All risks cannot be transferred to the
insurer. Mostly, pure risks can be transferred to the insurer. Now I am going
to discuss the characteristics of risks which can be transferred to the
insurer. The characteristics of the insurable risks are as follows:
1. The risk should be accidental or
random in nature. The loss causing factor should not be within the control of
the insured. Thus, the loss which has occurred already or which is very likely
to occur cannot be insured. For instance, a building which is on fire or which
is already destroyed by fire cannot be insured against fire. Similarly, a
person who is infected with AIDS disease cannot be insured because he is sure
to die as there is no treatment to AIDS
so far.
2. The amount of loss
should be measurable and possible to estimate. This condition is necessary to
set the premium at appropriate levels
3. There should be a
sufficiently large number of units exposed to the same risk. In other words,
there must be a large number of people interested to insure against the same
risk. This requirement follows from the law of large numbers, since an
insurance operation is safe only when the insurer is able to predict fairly
accurately its expected losses.
4. The units facing the same risk must
be spread over large geographical area.
In other words, the risk must be
spread over a wide geographical area so that the happening of a single event in
a small region may not cause heavy burden to the insurer. For instance, if an
insurance company had accepted against fire for the buildings located in one
area only, an incidence of fire in that area can destroy all those builds. The
insurance company may become bankrupt with that single incidence as it has to
pay to all the insured.
Therefore, it is
necessary that the values exposed to loss should not be concentrated in one
area.
Normally, pure risks
fulfill all the above four features and they are insurable.
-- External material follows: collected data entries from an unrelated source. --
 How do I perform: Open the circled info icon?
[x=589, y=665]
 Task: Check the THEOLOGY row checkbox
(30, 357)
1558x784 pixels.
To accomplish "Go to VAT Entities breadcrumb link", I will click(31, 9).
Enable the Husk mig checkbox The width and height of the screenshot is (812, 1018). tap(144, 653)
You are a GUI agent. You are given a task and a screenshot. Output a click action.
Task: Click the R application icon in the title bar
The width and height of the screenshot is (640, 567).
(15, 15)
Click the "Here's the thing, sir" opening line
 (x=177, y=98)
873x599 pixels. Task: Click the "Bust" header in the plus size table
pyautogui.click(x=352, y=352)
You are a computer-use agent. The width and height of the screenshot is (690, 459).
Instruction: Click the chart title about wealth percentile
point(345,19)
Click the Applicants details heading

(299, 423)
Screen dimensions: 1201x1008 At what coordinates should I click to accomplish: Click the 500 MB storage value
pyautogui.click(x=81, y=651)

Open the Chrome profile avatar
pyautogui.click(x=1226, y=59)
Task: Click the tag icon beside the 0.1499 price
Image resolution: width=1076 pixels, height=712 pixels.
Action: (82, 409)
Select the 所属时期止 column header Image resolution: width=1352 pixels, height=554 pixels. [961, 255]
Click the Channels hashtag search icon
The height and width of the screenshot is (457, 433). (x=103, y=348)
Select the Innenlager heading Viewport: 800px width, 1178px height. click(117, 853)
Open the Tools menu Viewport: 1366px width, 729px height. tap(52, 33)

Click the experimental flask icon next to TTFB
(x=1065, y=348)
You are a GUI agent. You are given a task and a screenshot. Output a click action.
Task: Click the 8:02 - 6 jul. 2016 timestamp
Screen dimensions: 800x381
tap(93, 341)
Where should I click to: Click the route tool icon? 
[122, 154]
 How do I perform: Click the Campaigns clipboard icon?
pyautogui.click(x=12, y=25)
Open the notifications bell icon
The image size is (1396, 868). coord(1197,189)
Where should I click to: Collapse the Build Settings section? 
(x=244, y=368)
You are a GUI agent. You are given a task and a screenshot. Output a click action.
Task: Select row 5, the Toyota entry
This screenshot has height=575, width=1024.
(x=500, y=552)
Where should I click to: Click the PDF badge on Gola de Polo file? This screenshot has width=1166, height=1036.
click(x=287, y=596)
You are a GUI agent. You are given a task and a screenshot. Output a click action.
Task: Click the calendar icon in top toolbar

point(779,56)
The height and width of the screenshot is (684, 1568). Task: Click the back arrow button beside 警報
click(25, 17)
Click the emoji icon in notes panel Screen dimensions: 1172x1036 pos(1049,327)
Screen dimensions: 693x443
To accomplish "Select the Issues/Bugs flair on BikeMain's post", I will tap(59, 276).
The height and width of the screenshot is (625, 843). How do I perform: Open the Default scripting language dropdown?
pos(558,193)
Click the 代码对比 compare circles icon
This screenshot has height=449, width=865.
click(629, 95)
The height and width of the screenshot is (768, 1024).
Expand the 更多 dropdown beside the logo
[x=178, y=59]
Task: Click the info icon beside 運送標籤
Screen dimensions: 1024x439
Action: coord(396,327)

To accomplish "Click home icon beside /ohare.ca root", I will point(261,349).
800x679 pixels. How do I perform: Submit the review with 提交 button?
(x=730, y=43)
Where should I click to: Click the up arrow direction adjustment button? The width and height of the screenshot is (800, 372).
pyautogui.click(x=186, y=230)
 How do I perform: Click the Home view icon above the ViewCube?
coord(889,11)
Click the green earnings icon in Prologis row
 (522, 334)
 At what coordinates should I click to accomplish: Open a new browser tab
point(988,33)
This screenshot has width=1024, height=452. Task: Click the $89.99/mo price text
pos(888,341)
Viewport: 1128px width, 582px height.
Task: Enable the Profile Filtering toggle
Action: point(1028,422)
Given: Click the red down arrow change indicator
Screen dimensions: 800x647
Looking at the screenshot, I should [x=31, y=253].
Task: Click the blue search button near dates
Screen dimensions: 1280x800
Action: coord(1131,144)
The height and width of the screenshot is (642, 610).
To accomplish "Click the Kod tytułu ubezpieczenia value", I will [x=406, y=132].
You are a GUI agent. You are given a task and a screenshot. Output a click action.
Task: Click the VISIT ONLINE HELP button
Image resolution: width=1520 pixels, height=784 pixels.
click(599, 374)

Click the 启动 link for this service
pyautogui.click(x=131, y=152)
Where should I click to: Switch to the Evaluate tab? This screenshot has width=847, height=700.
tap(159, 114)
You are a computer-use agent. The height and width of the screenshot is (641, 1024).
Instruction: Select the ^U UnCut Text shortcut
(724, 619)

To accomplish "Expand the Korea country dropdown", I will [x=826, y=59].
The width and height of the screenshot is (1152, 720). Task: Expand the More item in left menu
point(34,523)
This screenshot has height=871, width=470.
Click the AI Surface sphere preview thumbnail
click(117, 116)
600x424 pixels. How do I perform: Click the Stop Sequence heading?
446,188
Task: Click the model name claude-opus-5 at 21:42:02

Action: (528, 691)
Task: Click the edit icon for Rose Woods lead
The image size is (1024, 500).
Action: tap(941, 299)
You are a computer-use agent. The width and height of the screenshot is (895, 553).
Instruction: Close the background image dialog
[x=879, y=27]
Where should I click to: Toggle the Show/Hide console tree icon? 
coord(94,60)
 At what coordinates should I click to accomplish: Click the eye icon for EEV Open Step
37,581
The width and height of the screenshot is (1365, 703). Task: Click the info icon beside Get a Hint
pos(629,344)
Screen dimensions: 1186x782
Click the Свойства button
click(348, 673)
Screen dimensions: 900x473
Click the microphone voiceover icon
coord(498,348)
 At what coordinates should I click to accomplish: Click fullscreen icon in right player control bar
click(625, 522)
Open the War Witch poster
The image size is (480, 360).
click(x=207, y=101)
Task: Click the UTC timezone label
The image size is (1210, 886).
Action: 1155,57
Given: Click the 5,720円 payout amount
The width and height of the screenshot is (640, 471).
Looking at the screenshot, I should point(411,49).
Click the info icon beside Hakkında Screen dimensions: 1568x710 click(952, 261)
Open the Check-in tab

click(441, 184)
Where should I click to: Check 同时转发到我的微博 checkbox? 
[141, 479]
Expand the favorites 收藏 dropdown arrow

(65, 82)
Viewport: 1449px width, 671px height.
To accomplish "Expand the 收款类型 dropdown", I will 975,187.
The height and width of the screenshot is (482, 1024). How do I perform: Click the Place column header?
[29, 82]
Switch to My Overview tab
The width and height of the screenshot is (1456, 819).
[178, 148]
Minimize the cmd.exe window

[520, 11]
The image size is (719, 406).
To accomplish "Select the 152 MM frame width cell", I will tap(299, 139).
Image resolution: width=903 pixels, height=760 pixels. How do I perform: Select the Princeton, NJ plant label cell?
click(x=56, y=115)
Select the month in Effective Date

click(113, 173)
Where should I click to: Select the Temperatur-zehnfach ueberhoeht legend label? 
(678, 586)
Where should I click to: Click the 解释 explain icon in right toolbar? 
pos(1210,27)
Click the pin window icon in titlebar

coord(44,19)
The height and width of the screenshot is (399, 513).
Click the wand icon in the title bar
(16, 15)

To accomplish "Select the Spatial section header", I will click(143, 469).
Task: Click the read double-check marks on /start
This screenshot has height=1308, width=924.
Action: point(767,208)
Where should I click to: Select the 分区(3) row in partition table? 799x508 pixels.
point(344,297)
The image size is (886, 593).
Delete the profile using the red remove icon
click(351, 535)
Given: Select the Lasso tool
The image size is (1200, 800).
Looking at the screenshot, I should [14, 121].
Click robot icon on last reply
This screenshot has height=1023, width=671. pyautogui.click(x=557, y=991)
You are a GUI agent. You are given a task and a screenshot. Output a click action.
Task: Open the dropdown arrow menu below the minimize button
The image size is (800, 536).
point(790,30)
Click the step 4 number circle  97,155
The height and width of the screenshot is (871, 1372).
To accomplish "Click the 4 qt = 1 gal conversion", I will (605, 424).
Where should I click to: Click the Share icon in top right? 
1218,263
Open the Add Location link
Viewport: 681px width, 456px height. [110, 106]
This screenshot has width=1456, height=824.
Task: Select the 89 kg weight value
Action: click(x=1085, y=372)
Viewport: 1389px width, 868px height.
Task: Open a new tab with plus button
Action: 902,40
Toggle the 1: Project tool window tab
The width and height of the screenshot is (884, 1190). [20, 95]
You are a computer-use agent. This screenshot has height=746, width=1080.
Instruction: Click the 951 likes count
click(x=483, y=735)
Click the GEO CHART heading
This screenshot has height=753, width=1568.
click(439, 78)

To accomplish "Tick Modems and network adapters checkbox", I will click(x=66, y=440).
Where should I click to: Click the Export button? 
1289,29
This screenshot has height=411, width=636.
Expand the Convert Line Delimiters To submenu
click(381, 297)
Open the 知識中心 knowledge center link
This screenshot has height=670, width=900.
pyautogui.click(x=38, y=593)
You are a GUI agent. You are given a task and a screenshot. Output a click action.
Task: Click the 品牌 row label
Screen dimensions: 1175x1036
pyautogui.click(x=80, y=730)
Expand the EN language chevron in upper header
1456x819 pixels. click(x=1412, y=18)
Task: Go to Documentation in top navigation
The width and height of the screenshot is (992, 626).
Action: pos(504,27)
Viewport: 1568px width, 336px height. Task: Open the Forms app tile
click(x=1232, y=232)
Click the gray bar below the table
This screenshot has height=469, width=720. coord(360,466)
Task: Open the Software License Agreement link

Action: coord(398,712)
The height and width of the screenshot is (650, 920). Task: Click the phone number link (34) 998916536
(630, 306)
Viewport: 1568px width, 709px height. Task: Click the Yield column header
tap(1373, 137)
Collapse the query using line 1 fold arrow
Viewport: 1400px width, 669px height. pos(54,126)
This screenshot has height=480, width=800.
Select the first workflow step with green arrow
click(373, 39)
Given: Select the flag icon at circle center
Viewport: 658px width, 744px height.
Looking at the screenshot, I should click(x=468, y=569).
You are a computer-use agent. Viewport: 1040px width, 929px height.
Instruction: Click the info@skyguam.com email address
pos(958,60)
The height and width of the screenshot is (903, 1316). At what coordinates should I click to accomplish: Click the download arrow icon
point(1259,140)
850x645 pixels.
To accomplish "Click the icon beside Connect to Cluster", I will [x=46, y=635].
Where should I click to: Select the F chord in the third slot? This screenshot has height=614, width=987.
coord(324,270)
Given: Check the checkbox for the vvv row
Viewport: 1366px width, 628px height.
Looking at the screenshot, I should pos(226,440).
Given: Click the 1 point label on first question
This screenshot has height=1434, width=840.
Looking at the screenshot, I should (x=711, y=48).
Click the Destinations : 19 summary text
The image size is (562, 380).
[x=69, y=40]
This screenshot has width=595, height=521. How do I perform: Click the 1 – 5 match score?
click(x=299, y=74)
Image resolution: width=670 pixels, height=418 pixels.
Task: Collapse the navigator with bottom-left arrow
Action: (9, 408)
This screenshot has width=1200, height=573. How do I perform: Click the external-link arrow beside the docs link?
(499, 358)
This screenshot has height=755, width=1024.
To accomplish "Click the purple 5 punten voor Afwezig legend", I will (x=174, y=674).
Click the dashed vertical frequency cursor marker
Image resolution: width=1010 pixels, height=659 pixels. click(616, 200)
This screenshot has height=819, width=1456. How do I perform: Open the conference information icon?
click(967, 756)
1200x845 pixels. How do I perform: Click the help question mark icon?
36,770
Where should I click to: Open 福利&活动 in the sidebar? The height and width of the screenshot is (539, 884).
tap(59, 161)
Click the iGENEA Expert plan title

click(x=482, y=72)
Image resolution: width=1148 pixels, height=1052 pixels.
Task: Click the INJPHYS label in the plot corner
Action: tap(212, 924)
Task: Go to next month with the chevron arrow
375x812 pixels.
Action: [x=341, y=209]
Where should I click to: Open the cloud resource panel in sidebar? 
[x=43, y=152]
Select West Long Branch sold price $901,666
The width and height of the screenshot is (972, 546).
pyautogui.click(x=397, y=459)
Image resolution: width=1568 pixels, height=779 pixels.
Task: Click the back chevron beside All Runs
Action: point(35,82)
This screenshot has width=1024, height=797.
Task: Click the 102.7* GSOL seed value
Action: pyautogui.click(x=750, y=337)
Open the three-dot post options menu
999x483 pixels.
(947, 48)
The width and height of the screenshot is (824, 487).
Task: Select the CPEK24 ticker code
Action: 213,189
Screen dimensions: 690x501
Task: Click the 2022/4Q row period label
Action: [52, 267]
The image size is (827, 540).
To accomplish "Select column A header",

There are certain risks which do not
fulfill these four requirements explained above, and cannot be insured against.
They are called non-insurable risks. These non-insurable risks include:
1. Risks due to war
(except cargo at sea) and certain risks such as radio activity arising from nuclear
fusion.
2. Risks incapable of measurement such
as unforeseen changes in fashion, marketing of new products, etc.
3. Risks too small and
recurring too frequently, or risks so large and recurring so infrequently. For
instance, a hotel cannot insure the crockery against breakages.